**Instructions to follow:**
Every line of the entries that holds the word "label" is to be copied.

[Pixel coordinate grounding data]

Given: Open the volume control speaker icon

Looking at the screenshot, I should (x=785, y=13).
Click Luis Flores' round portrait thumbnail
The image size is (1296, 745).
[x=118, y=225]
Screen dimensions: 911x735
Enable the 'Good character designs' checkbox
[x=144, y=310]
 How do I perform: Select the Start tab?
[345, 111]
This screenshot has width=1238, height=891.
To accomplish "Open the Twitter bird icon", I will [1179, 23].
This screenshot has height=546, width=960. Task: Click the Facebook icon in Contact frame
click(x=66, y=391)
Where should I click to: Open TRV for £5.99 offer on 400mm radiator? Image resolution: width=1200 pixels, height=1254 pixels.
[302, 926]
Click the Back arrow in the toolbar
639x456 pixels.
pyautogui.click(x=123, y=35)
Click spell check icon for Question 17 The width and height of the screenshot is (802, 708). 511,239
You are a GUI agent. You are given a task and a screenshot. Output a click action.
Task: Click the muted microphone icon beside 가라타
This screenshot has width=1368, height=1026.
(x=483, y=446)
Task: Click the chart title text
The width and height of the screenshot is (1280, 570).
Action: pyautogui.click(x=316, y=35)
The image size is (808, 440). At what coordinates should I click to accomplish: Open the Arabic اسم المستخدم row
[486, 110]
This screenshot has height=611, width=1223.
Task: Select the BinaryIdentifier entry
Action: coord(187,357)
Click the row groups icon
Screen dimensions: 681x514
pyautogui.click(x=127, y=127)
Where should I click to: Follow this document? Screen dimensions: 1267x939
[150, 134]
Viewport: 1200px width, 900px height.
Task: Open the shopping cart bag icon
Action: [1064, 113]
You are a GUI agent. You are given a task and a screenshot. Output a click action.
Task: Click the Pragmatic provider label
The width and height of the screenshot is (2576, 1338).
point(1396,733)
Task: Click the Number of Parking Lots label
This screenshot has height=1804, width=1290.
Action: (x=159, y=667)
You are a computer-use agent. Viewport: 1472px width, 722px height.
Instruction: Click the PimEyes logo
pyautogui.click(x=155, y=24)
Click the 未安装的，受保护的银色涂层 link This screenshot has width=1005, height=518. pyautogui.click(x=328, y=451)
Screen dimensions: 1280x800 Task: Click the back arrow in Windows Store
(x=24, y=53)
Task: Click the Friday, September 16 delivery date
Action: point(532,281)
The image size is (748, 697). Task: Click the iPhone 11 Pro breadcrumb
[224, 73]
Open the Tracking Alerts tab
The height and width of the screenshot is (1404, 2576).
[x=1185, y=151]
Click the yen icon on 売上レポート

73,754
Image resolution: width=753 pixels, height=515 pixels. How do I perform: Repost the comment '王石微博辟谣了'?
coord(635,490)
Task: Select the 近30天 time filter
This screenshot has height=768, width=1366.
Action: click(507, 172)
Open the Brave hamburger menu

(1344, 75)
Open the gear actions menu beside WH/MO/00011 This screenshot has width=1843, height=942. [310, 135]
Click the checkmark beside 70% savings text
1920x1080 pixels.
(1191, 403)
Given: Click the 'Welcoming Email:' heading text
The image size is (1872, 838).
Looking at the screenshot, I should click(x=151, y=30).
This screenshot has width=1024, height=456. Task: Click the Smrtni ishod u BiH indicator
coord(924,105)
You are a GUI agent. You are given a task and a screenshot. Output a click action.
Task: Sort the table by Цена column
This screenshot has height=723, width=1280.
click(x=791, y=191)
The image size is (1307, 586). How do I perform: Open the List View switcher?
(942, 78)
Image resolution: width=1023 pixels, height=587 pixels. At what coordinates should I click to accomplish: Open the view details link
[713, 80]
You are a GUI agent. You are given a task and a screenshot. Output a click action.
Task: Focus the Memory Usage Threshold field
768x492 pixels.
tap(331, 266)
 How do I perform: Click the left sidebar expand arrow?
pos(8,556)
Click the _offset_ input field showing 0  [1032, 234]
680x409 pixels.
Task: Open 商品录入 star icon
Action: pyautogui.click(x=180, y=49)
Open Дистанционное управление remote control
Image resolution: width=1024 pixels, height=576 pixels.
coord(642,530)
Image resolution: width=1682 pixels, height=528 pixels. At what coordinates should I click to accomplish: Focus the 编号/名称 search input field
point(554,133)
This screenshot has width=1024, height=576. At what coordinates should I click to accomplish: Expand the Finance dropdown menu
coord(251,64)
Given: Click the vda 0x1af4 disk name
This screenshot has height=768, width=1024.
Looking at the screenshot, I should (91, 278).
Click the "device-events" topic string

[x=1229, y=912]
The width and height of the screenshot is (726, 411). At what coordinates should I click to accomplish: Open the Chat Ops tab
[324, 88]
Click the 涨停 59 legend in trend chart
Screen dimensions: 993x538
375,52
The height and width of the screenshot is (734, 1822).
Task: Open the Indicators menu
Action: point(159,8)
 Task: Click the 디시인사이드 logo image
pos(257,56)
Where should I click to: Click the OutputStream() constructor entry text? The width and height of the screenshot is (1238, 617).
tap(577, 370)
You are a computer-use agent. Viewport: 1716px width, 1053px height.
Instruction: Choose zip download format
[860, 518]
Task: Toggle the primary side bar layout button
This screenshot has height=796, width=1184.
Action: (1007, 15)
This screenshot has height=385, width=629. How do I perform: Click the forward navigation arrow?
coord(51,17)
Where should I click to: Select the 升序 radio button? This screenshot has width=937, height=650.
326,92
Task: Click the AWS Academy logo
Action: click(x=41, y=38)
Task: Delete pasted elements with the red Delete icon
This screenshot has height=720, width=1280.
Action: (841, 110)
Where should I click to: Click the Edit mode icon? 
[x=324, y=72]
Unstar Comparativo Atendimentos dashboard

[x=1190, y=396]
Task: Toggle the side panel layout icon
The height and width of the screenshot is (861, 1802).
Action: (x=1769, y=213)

**Response to this task:**
Task: Click the Pragmatic provider label
Task: Click the Number of Parking Lots label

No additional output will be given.